Hey folks. I see my moniker has popped up in these discussions, so I suppose it's time to step in an clarify. Firstly, yes, I do still believe that a 160:8:8 configuration makes the most sense of what we're looking at. Allow me to give you my reasoning in as succinct a way as possible. And remember, while I do follow technology and whatnot, I am not hardware engineer or a game programmer, so I am largely building off the work of others. Regardless, I've spent a fair amount of my leisure time comparing the die shot, reading the analysis of others, and trying to test different theories in an unbiased fashion.
In the case of the SPU count, this early post over on beyond3D was one of the first to make me raise an eyebrow and question how the shader blocks could possibly hold more than 20 shaders each. Emphasis is mine.
Gipsel said:
I agree. But I must also say that the GPU and the layout of the SIMDs looks a bit strange. The size of the SIMD blocks would be consistent with a ~15% higher density layout than one sees in Brazos. Not completely impossible given the maturity of 40nm, AMD's experience with it, and the low clock target, especially if it uses an older iteration of the VLIW architecture (DX10.1 R700 generation instead of DX11 R800 generation) as base.

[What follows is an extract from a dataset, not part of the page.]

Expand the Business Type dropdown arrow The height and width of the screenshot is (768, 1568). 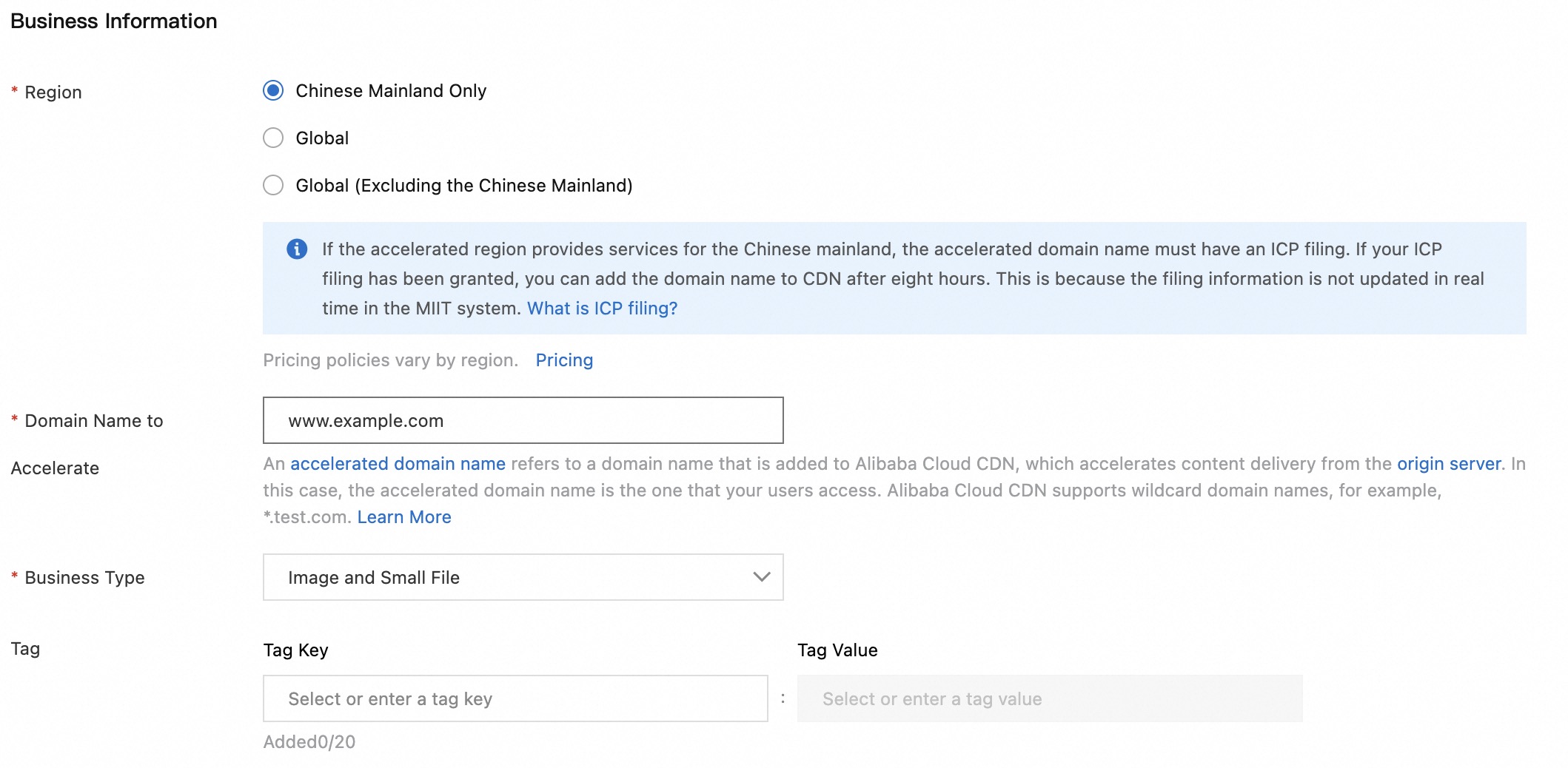761,577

But there is more. I think function noticed already the halved number of register banks in the SIMDs compared to other implementations of the VLIW architecture. I glossed over that by saying than each one holds simply twice the amount of data (8kB instead of 4kB) and everything is fine. It's not like the SRAM stuff takes significantly less space on the WiiU die than it takes on Brazos (it's roughly in line with the assumed generally higher density).
But thinking about it, each VLIW group needs parallel access to a certain number (four) of individually addressed register banks each cycle. The easiest way to implement this is to use physically separate banks. That saves the hassle of implementing multiported SRAM (but is also the source of some register read port restrictions of the VLIW architectures). Anyway, if each visible SIMD block would be indeed 40 SPs (8 VLIW groups), there should be 32 register banks (as there are on Brazos as well as Llano and Trinity [btw., Trinity's layout of the register files of the half SIMD blocks looks really close to the register files of GCN's blocks containing two vALUs]). But there are only 16 (but obviously twice the size if we are going with the 15% increased density). So either they are dual ported (then the increased density over Brazos is even more amazing) or something really fishy is going on. Before the Chipworks guy said the GPU die is 40nm TSMC (they should be able to tell), I would have proposed to think again about that crazy sounding idea of a 55nm die (with then only 160SPs of course).
http://beyond3d.com/showpost.php?p=1702908&postcount=4495
Since Gipsel posted this, it was concluded that the SRAM in the SPU blocks is not dual ported. Also, it seems like each SRAM block holds 4kB and not 8kB. I arrived at this by comparing the SRAM blocks to the smaller ones on the bottom of Latte identified by Marcan (check the OP for that image) as 2 kB. The SRAM used as GPRs for the shaders are exactly twice as long as those 2kB blocks. Other than that, they appear identical, so a differing density seems highly unlikely (unlike the SRAM used in the 1MB pool of texture cache in the upper left of the chip - that appears to be more dense and with such a large amount necessary, it's unsurprising).
Thus, it appears that each shader block can only hold 20 SPUs; that is unless Nintendo have actually cut register space to the shaders (the exact opposite of what Matt once reported, although that information seems a bit shaky since it didn't make much sense to people familiar w/ the ISA). As to why they are the size they are, we can really only guess, but there are a few factors which may come into play:
a)We've assumed perfect scaling from the 55nm RV770, which is usually not the case
b)Renesas' 40nm process may be less dense than TSMC's (which is known for being incredibly dense). They may lose some density in making the process eDRAM friendly.
c)There may be extra logic in the shader blocks that runs the shim layer (the compatibility layer that performs translation), as Marcan described it. The 8-bit CPU he mentioned is specifically for converting the Wii video output to the format now used by Radeons. There is other logic on there to handle TEV instruction translation. I don't know exactly where it is, but it could very well be right there in the shader blocks.
d)Other small tweaks could have been implemented that make the shaders somewhat larger. DirectX11 SPUs have some additional logic in there to support the new features of the API, so perhaps Nintendo added something analagous for whatever features above DirectX10.1 they decided to include.
Edit: Also, 55nm is not completely ruled out, but it does seem unlikely. I spoke to Jim Morrison myself on this, and he stated that the differences are very small and require some precise measurements to detect. For what it is worth, I did some measurements on MEM1 and it seems to fall in line with the reported cell size of Renesas' 40nm eDRAM.